Now that we have covered the major steps and principles that led Spotify Search on the journey to data-driven product development, we will look in more detail at the specific actions that were taken in Search last year.

  1. December 2020: Unlock the use of all features from our experimentation platform (like sample size calculation or result page) by integrating our Search-specific metric into the system. 
  2. January 2021: Creation of a dedicated weekly forum and communication channel to make information flow better between the search engineering teams and data scientists.
  3. March 2021: Standardization of template for the test setup and test specification with pre-filled parameters. That unlocked the possibility for anyone to create and launch an experiment with basic search-specific parameters without prior knowledge.
  4. June 2021: End-of-quarter cumulative experiment. At this point, most of the new features we developed for users were tested with an experiment, so we had all the ingredients to start measuring the cumulative impact of all the features we launch in Search over a quarter. 
  5. August 2021: Experimentation Champion program. Scale knowledge-sharing when new members join by establishing one person from each team as a dedicated experimentation champion. The role of the champion is to help spread knowledge between the Search data science team and their own.
  6. September 2021: Naming convention for experiments. As part of our effort to scale and make each test more transparent, we created a naming convention to be able to determine from the name of the experiment which quarter and initiative this experiment was part of.
  7. September 2021: The team committed to shipping all product changes gradually using monitoring. This was a great milestone for us! It showed that the whole team was feeling confident enough in our practices to commit to this objective.
  8. October 2021: Decision-making process improvement. To ensure that we made good decisions for each experiment we ran, the experiment design needed to contain three elements: Hypothesis, Metrics, and Decision rules.

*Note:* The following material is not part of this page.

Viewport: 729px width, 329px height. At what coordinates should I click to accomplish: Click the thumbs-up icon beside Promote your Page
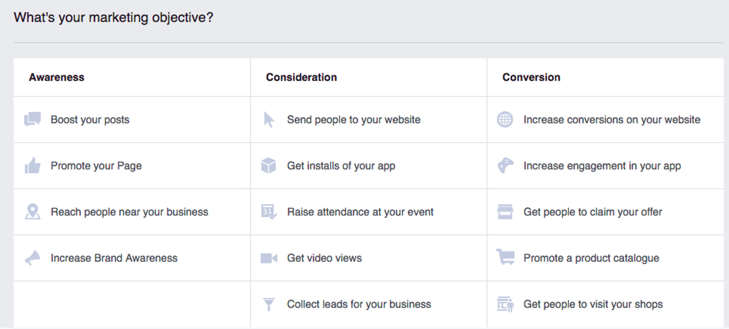[32, 166]
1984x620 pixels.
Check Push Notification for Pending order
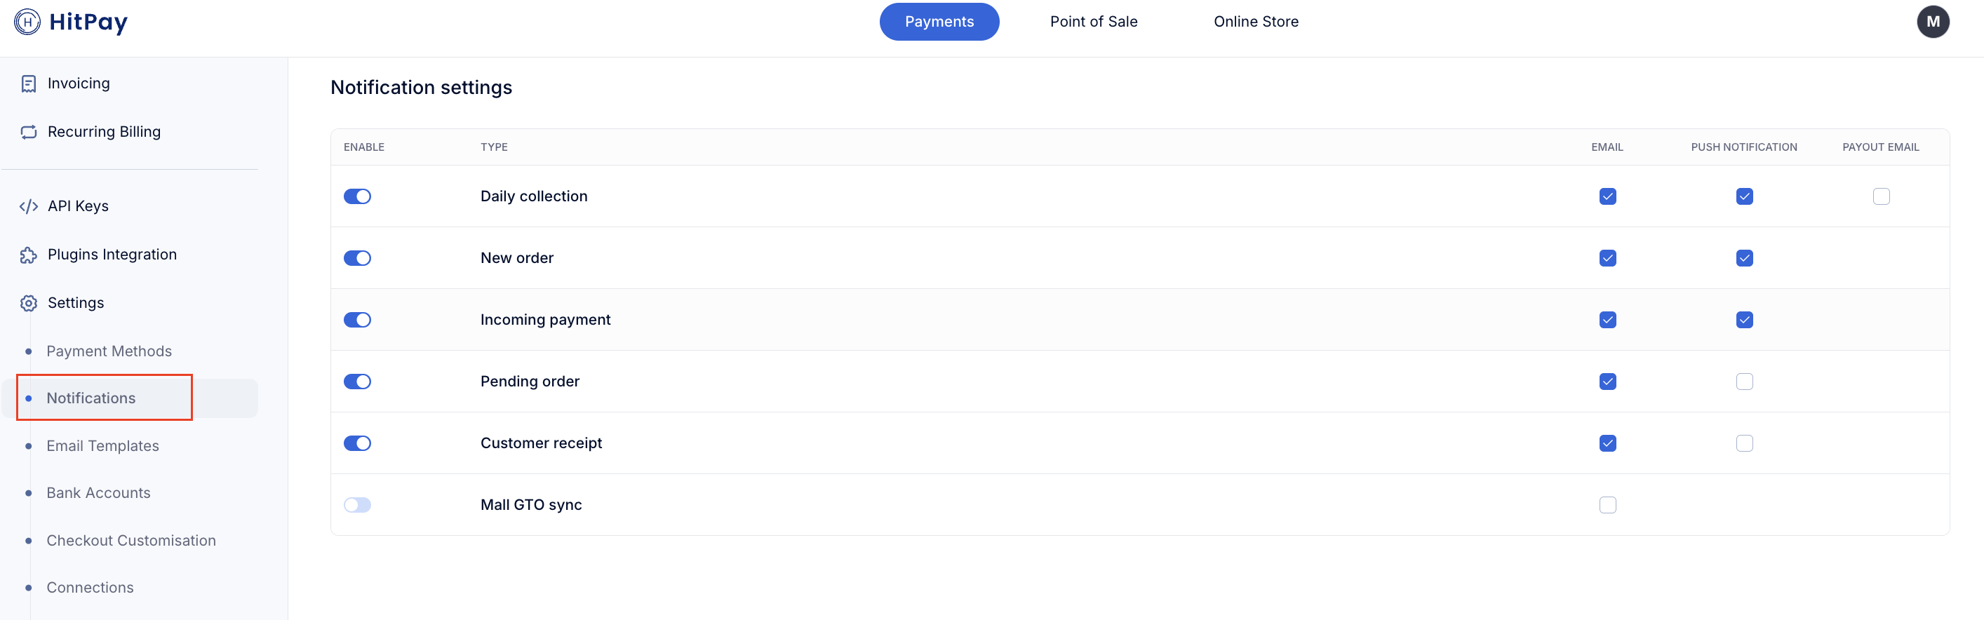(x=1744, y=381)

The key to the success of this roadmap was that the team only needed to focus on one small step at a time. Implementing these small steps over the course of just one year led to an impressive change in Search experimentation practices. 

In 2022: keep the fire burning!

In 2021 we made great progress improving each experiment’s quality, improving coordination between experiments, and measuring global impact. This year in Search, we will take one more step toward truly building and improving our product in a data-informed way by integrating experimentation into a more global evaluation process for each initiative of our product development. If you’re interested in joining the team, take a look at our open jobs!

Conclusion

Approaching this problem, I thought that changing product development culture could only come from a change in expectations and incentives from leaders higher up in the organization. However, during the last year, I have seen many people from several disciplines stepping in and taking responsibility for the progress of our experimentation practices. It is now common to see engineers discussing if they should stop a product change from being launched to prevent a negative user experience. We have PMs on our team driving the education of PMs at Spotify globally on the topic of experimentation. 

To me this evolution of behavior is proof that it is possible to improve our product evaluation process substantially by taking three simple measures: providing a safe environment for teams to evolve their practices, continuously injecting energy and support, and ensuring that the teams can see, with their own eyes, the benefits of the changes they’ve made.